_Text block_
-- start --

Making Bolt Hole Chamfers with an End Mill on your CNC.

I spent the last 10 years using CNCs without a tool changer. Whenever the job required a bit change normally I thought about how I might be able to do the job using just one bit and some creative use of the CNC software I was using. This is one example.

Projects that needed perimeter or internal chamfers were done most efficiently with a bit change to a V bit.  I have a project that is put together with flat head bolts. The need to chamfer the bolt holes could have been done using a drill press after the CNC was done. Figuring out how to chamfer a hole with the same end mill I used for all the other cuts turned a 2 process job into one CNC  job with no bit changes. 

Vectric.com's Aspire and VCarve programs have a fluting toolpath.  Fluting takes a vector and ramps the bit down or down then up with the bit being centered on the vector. A circular array of 9 (or more) short vectors centered over the bolt hole, using a bit no larger than the diameter of the hole, can effectively chamfer the perimeter of the hole from the bolt head diameter down to the hole edge.  Using a small bit (1/8" or 1/16") may require a greater number of vectors to result in a relatively smooth chamfered edge. The chamfers in this image were made with a 1/4" diameter end mill. 

2 x 2 Hole Array

The slope of the chamfer and the diameter can be easily changed.  Aspire/VCarve also have a circular array layout tool that will use one vector that spans the hole and make any number you specify of rotated copies around the same center. Using an odd number of vectors results in a circle of lines with alternating start points.  Alternating the start points reduces the travel time needed move to each successive vector.  

Vectors Used

The center of the bit used is what follows the line. The depth the bit will slope down is set when creating the fluting toolpath.  In the image above the shaded area is a shadow of the area the 1/4" straight bit travelled over.  The short vectors used are shown in red. The center circle was the hole for the 1/4" bolt shaft. Depth of the fluting chamfer cuts was 1/8".

I made the vectors for one bolt hole, then simply copied them to all the other bolt locations. 

You can find downloadable  .CRV3d and .CRV file of the sample above on Vectric's user forum: Vectric.com

Questions or comments are encouraged!

4D

 

A Domino Slot Template.

Using Festool's Domino floating tenons is usually an expensive upgrade for hobby woodworkers.  The machine to cut the slots can cost over $1000, and the tenons themselves are more costly than traditional dowels made for joining wood parts. 

There are other less expensive sources for the floating tenons.  Attempts have been made to build simpler machines that duplicate the slot cutting action of the Domino machine.

I design and build furniture, and have found that floating tenons come in handy for connecting parts.  I can't justify the cost of a Domino machine, but I do have a small CNC and with it I can make the slots for ready made tenons on most furniture parts.  For joining long boards together I've designed a simple template that can be used with a handheld plunge router using a template bushing.

-- end --

_Material provided_
-- start --

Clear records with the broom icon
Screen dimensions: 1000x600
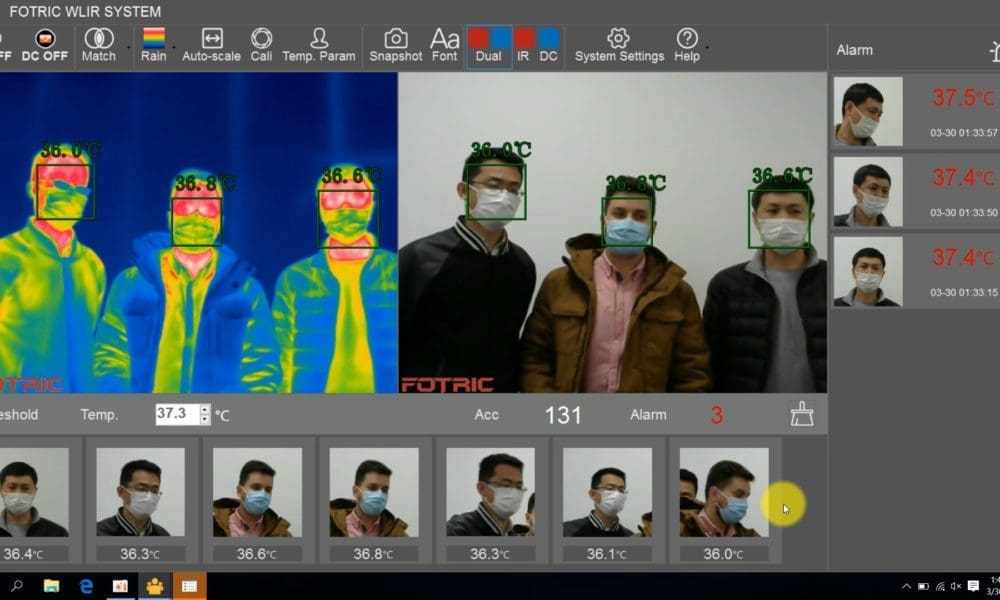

-- end --

_What you will do_
**a)** Please rewrite the paragraph of the CNC woodworking article that begins "Vectric.com's Aspire and VCarve programs" as a short bulleted list, keeping its main facts.
**b)** Carry the CNC woodworking article forward from its final sentence.

_Written responses_
**a)**
- Vectric's Aspire and VCarve have a fluting toolpath that ramps the bit down, or down then up, centered on a vector.
- A circular array of 9 or more short vectors centered over a bolt hole can chamfer the hole from the bolt head diameter down to the hole edge.
- The bit must be no larger than the hole's diameter.
- Small bits (1/8" or 1/16") may need more vectors for a fairly smooth edge.
- The chamfers shown were cut with a 1/4" end mill.

**b)**
A Domino Slot Template

This template could be made using a router table.  I drew up the template for cutting out with my small CNC.  The slots in the sides are for screws that would hold wood guide strips.  The guide strips can be adjusted to center or offset the slot that will be cut by the template. The template can be clamped to the edge of your board to stay in place when being used.  

A 5/8" diameter bushing in a plunge router base used with a 3/16"d spiral upcut router bit is all that is needed to make perfect sized slots for commercial Domino brand tenons or alternatives.  Some plunge bases for routers come with a dust collector shroud to suck away the chips as the slot is being cut. 

Plunge Router with Template Bushing

  This template is for 6mm x 20mm tenons. 40mm length. 

Slot has been Cut

You could make templates for each available size of tenon. All that needs changing is the size of the center hole. With floating tenons available in large quantity packs each size template would get plenty of use. The guide strips could be removed and used on whatever template plate is needed. A stack of different template plates would cost far less than the cheapest Domino machine you can find out there. 

A Good Fit

Once the template has been set up for the material, making several slots along the edge is relatively easy.  It just requires undoing the clamps, sliding the template to new position, then clamping it in place. Modifying the template for thicker or thinner material takes no longer to do than adjusting the fence of a Domino machine for the same job.

It is also easy to change the slot hole so you can use 5mm or 6mm bits to make the tenon slots.

For metric bits

If you use Vectric.com's VCarve or Aspire a files for these templates can be found on their forum HERE. 

Comments and Questions are encouraged!

4D

     

Tapering French (Sliding) Dovetail Joints for Ease of Assembly

Tapered French Dovetail 

French dovetail joints are a good way to connect critical cabinet parts.  A straight dovetail slot is easy to cut with a straight edge, router and a dovetail bit.  The mating male end of the joint takes a little more care to size right.  I've used a router table with the same dovetail bit and a tall fence to trim off the sides of the mating part end until the dovetail end fits snuggly into the slot. 

On wide boards a snug French dovetail joint can be difficult to slide in place. Friction builds up the farther into the slot you go. Getting the joint closed occasionally requires the pull of a bar clamp or tap of a wood mallet. The tendency of wood panels to bow or flex a little can add to the difficulty.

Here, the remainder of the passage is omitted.